REQUEST: Revise the listing below by replacing every "computer-use agent" with "desktop agent" and leaving everything else unchanged.

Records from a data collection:
— Start —
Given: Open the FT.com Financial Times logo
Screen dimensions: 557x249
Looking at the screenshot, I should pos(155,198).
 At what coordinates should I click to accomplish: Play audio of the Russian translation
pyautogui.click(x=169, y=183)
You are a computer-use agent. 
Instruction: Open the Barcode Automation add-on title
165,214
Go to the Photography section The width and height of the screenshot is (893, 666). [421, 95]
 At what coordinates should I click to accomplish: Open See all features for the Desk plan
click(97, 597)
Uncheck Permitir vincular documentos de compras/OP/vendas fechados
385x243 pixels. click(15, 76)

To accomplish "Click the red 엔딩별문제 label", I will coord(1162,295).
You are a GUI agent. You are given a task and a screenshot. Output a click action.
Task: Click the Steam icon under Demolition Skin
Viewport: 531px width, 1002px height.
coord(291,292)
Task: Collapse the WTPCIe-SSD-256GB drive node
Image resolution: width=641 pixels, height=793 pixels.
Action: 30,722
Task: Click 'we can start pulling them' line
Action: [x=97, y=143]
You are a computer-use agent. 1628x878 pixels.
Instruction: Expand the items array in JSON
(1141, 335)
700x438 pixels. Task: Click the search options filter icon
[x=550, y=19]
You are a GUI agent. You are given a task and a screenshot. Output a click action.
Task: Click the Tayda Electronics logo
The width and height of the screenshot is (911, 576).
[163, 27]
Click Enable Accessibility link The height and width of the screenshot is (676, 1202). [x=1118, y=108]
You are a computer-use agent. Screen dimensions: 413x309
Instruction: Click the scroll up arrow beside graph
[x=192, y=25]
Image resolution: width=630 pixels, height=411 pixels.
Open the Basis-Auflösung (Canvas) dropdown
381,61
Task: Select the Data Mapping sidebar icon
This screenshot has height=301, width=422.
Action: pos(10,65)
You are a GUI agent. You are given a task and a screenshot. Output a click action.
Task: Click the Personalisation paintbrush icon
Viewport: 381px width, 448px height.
— End —
CORRECT RESULT:
Given: Open the FT.com Financial Times logo
Screen dimensions: 557x249
Looking at the screenshot, I should pos(155,198).
 At what coordinates should I click to accomplish: Play audio of the Russian translation
pyautogui.click(x=169, y=183)
You are a desktop agent. 
Instruction: Open the Barcode Automation add-on title
165,214
Go to the Photography section The width and height of the screenshot is (893, 666). [421, 95]
 At what coordinates should I click to accomplish: Open See all features for the Desk plan
click(97, 597)
Uncheck Permitir vincular documentos de compras/OP/vendas fechados
385x243 pixels. click(15, 76)

To accomplish "Click the red 엔딩별문제 label", I will coord(1162,295).
You are a GUI agent. You are given a task and a screenshot. Output a click action.
Task: Click the Steam icon under Demolition Skin
Viewport: 531px width, 1002px height.
coord(291,292)
Task: Collapse the WTPCIe-SSD-256GB drive node
Image resolution: width=641 pixels, height=793 pixels.
Action: 30,722
Task: Click 'we can start pulling them' line
Action: [x=97, y=143]
You are a desktop agent. 1628x878 pixels.
Instruction: Expand the items array in JSON
(1141, 335)
700x438 pixels. Task: Click the search options filter icon
[x=550, y=19]
You are a GUI agent. You are given a task and a screenshot. Output a click action.
Task: Click the Tayda Electronics logo
The width and height of the screenshot is (911, 576).
[163, 27]
Click Enable Accessibility link The height and width of the screenshot is (676, 1202). [x=1118, y=108]
You are a desktop agent. Screen dimensions: 413x309
Instruction: Click the scroll up arrow beside graph
[x=192, y=25]
Image resolution: width=630 pixels, height=411 pixels.
Open the Basis-Auflösung (Canvas) dropdown
381,61
Task: Select the Data Mapping sidebar icon
This screenshot has height=301, width=422.
Action: pos(10,65)
You are a GUI agent. You are given a task and a screenshot. Output a click action.
Task: Click the Personalisation paintbrush icon
Viewport: 381px width, 448px height.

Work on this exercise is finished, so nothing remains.